- _What needs to be done_: Only one stretch of the records below should be repeated. It starts with the line containing "You are a computer-use agent. Viewport: 1178px" and goes on through the line containing "Retweet the first", exactly as written.

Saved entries
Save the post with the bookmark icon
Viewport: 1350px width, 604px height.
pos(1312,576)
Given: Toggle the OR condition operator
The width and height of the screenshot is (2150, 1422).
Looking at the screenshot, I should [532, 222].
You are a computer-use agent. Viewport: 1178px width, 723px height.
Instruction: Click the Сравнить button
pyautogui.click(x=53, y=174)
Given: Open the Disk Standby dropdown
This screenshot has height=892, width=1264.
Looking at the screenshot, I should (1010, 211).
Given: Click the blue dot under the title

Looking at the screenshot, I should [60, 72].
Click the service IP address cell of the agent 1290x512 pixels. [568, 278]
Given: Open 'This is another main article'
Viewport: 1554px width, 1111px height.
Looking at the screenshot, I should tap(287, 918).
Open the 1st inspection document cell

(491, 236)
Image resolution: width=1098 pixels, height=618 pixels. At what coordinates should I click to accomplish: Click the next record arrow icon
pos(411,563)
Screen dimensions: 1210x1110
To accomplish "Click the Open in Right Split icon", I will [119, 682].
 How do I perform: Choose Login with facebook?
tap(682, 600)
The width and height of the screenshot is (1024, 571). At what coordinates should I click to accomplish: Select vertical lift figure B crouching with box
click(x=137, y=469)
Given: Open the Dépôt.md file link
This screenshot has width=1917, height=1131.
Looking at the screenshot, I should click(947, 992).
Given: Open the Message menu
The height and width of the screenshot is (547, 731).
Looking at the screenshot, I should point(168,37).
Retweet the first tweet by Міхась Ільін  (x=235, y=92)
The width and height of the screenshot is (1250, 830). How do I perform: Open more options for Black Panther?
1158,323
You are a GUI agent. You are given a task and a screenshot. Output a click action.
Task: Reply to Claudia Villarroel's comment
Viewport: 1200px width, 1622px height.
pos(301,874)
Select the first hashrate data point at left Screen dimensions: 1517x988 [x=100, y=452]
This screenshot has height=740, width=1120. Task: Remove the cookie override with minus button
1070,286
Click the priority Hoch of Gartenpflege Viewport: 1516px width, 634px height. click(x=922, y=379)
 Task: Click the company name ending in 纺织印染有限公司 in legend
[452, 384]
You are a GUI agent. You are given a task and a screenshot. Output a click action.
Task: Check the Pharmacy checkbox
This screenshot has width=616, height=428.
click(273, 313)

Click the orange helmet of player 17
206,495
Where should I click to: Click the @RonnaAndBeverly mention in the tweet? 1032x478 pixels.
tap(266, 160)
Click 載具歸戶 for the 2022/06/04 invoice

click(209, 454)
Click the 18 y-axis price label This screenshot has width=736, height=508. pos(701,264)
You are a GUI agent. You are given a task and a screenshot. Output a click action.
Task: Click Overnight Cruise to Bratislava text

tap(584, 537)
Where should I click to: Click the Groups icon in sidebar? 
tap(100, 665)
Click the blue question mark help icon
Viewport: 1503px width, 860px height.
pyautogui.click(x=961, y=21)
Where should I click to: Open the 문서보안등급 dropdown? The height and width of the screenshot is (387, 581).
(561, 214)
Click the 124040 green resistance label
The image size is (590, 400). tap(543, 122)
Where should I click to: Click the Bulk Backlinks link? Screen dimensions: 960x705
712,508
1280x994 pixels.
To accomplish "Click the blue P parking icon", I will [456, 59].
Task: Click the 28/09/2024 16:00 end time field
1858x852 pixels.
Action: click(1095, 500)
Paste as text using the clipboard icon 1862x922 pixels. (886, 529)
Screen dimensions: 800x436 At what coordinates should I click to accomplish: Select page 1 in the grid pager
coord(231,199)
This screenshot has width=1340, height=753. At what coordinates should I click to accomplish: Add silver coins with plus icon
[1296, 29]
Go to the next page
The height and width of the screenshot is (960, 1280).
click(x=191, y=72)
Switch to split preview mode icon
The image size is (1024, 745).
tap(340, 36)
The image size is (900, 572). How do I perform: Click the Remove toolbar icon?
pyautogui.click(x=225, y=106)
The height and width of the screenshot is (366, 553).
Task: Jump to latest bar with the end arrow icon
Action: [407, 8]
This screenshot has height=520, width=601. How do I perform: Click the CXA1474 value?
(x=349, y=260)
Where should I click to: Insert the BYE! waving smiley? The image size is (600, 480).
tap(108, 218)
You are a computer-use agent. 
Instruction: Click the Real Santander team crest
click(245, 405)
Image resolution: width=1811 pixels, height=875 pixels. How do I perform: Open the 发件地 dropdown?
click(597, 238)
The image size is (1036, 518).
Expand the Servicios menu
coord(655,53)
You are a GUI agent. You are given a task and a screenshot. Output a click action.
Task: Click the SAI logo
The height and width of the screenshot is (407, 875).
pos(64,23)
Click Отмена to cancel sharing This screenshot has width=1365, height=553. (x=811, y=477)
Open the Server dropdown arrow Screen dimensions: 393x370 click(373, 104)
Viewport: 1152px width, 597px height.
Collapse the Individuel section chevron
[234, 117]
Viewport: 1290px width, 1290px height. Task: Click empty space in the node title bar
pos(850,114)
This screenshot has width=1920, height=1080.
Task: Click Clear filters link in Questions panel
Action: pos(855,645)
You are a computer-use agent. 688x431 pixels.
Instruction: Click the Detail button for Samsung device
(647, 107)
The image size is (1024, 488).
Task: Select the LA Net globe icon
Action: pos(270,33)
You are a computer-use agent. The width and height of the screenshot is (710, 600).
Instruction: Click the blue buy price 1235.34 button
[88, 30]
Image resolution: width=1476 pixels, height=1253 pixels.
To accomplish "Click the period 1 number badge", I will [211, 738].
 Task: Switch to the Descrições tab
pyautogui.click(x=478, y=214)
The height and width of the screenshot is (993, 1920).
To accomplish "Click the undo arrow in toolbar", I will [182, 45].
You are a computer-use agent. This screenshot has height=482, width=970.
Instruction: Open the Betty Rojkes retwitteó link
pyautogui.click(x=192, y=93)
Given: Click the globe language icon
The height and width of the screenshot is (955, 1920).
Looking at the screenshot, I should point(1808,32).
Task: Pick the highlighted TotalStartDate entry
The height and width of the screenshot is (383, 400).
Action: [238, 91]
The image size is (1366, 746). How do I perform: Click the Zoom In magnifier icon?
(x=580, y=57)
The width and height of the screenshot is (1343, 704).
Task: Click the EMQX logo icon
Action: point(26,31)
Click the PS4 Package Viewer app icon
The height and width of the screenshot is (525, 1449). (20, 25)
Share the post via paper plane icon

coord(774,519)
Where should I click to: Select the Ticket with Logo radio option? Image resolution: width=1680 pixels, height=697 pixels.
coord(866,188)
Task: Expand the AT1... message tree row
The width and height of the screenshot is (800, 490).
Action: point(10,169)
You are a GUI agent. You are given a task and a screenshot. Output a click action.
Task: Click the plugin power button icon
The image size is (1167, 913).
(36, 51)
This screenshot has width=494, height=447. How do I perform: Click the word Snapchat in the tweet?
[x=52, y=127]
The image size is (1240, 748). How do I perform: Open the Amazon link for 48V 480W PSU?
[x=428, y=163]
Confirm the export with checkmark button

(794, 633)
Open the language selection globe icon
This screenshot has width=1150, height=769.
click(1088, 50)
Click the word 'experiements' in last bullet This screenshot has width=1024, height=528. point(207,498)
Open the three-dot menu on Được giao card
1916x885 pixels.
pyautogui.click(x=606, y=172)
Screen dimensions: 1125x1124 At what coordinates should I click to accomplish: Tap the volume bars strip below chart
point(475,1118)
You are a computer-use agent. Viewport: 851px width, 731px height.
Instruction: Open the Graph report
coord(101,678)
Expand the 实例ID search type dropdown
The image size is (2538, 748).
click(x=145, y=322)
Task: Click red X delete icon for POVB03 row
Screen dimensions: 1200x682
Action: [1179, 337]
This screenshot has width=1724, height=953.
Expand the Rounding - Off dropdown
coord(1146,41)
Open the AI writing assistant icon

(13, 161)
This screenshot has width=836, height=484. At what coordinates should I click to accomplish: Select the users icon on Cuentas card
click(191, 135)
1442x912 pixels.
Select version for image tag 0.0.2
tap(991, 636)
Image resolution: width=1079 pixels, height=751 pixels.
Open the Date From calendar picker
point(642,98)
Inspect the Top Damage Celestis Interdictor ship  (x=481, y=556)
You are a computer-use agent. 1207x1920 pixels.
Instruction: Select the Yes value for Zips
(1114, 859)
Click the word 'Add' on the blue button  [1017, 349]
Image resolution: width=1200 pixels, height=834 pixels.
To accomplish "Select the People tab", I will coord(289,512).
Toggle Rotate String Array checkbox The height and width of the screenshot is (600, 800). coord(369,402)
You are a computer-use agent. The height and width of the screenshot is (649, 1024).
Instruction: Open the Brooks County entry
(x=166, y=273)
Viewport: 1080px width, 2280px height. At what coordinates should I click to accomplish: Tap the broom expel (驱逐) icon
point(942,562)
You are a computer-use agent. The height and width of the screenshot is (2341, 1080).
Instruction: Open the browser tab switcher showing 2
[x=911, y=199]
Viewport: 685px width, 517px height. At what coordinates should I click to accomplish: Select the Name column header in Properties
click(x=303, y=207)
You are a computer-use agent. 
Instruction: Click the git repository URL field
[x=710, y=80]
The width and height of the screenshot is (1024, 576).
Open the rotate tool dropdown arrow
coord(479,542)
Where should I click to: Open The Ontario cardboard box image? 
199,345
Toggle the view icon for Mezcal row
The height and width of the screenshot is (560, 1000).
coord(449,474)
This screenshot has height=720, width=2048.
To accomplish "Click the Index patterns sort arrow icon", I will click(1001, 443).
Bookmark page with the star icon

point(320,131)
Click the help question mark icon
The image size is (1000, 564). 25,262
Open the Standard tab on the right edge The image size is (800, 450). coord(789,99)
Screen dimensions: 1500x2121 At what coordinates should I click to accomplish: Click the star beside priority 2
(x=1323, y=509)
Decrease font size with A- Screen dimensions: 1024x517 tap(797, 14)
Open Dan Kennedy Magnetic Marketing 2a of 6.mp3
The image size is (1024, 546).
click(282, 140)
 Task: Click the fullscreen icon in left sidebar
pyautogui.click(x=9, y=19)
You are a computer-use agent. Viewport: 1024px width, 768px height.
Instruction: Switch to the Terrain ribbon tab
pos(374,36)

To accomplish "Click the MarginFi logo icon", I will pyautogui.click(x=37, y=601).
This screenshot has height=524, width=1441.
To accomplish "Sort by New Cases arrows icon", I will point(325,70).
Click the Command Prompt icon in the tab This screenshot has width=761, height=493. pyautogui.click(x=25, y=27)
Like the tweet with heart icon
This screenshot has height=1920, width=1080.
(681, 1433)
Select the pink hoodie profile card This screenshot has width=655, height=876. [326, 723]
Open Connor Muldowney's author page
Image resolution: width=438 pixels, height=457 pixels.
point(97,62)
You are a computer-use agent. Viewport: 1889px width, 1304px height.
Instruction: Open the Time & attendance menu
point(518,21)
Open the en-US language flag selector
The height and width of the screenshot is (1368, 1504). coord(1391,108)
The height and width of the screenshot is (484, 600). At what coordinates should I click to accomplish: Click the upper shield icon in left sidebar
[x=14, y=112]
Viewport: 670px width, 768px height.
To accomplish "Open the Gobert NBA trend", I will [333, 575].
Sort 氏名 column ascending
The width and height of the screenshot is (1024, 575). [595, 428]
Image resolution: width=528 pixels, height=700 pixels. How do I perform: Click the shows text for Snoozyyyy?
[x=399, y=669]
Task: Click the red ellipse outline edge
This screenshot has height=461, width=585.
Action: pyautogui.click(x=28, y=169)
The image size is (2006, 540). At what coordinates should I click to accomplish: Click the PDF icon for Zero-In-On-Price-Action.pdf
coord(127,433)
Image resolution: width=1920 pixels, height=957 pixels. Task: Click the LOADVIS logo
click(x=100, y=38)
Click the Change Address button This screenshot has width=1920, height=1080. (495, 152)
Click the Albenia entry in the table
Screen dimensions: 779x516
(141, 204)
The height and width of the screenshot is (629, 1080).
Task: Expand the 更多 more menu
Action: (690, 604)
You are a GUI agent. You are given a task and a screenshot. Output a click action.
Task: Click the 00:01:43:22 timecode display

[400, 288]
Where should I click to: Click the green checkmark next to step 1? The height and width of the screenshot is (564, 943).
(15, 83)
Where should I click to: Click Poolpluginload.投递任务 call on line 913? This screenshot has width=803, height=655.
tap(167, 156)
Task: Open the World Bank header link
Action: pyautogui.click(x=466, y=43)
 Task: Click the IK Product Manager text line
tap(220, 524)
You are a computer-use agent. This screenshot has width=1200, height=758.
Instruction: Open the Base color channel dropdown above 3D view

- _Result of this exercise_:
You are a computer-use agent. Viewport: 1178px width, 723px height.
Instruction: Click the Сравнить button
pyautogui.click(x=53, y=174)
Given: Open the Disk Standby dropdown
This screenshot has height=892, width=1264.
Looking at the screenshot, I should (1010, 211).
Given: Click the blue dot under the title

Looking at the screenshot, I should [60, 72].
Click the service IP address cell of the agent 1290x512 pixels. [568, 278]
Given: Open 'This is another main article'
Viewport: 1554px width, 1111px height.
Looking at the screenshot, I should tap(287, 918).
Open the 1st inspection document cell

(491, 236)
Image resolution: width=1098 pixels, height=618 pixels. At what coordinates should I click to accomplish: Click the next record arrow icon
pos(411,563)
Screen dimensions: 1210x1110
To accomplish "Click the Open in Right Split icon", I will [119, 682].
 How do I perform: Choose Login with facebook?
tap(682, 600)
The width and height of the screenshot is (1024, 571). At what coordinates should I click to accomplish: Select vertical lift figure B crouching with box
click(x=137, y=469)
Given: Open the Dépôt.md file link
This screenshot has width=1917, height=1131.
Looking at the screenshot, I should click(947, 992).
Given: Open the Message menu
The height and width of the screenshot is (547, 731).
Looking at the screenshot, I should point(168,37).
Retweet the first tweet by Міхась Ільін  (x=235, y=92)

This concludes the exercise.